Answering these makes marketing more efficient by improving targeting and by identifying and eliminating the famed half of the marketing budget that is wasted. To address these questions, marketers have trained their big-data telescopes at a single point: predicting each customer’s next transaction. In pursuit of this prize marketers strive to paint an ever more detailed portrait of each consumer, memorizing her media preferences, scrutinizing her shopping habits, and cataloging her interests, aspirations and desires. The result is a detailed, high-resolution close-up of each customer that reveals her next move.
But in the rush to uncover and target the next transaction, many industries are quickly coming up against a disquieting reality: Winning the next transaction eventually yields only short term tactical advantage, and it overlooks one big and inevitable outcome. When every competitor becomes equally good at predicting each customer’s next purchase, marketers will inevitably compete away their profits from that marginal transaction. This unwinnable short-term arms race ultimately leads to an equalization of competitors in the medium to long term. There is no sustainable competitive advantage in chasing the next buy.

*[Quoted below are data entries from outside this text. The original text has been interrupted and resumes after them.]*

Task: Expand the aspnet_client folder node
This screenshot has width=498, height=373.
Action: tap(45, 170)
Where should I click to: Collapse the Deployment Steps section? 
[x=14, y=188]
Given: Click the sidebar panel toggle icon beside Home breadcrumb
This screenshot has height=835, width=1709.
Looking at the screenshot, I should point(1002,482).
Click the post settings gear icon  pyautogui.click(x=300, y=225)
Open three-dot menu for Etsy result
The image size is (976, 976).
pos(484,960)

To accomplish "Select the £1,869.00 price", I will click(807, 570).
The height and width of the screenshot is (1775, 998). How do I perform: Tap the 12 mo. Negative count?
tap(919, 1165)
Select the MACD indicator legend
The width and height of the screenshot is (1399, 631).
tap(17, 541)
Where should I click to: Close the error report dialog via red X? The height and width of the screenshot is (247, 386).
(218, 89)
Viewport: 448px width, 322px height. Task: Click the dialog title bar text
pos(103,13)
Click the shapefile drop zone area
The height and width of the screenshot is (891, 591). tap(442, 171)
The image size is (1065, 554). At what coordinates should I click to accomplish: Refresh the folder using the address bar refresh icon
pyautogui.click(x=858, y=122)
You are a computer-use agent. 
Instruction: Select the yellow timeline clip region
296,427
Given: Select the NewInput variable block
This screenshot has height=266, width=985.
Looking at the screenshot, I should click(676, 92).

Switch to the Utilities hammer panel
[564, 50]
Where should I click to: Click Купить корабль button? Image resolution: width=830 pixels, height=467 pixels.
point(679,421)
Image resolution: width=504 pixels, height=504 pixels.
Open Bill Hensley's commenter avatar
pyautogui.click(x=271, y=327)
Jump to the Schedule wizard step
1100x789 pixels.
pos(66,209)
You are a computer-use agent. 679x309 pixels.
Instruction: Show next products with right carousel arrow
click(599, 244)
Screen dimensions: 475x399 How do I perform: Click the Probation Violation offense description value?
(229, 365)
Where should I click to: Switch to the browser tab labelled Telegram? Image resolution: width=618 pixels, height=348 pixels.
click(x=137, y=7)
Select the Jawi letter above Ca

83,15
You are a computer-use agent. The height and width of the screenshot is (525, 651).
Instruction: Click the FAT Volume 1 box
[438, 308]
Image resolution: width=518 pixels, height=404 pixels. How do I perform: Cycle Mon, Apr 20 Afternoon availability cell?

This is not to say firms should never try to predict and capture the next purchase – but that they can only expect above-average returns from this activity in industries where competitors are lagging and where there are still some rewards to being ahead of the game. In many industries, including travel, insurance, telecoms, music, and even automobiles, we are rapidly closing in on equalization of predictive capabilities across competitors, so there is little lasting competitive advantage to be gained from predicting the next purchase.
To build lasting advantage, marketing programs that leverage big data need to turn to more strategic questions about longer term customer stickiness, loyalty, and relationships. The questions that need to be asked of big data are not just what will trigger the next purchase, but what will get this customer to remain loyal; not just what price the customer is willing pay for the next transaction, but what will be the customer’s life-time value; and not just what will get customers to switch in from a competitor, but what will prevent them from switching out when a competitor offers a better price.
The answers to these more strategic questions reside in using big data differently. Rather than only asking how we can use data to better target customers, we need to ask how big data creates value for customers. That is, we need to shift from asking what big data can do for us, to what it can do for customers.
Big data can help design information to augment products and services, and create entirely new ones. Simple examples include recommendation engines that create value for customers by reducing their search and evaluation costs, as Amazon and Netflix do; or augmenting commodity utilities with customized usage information, as Opower does.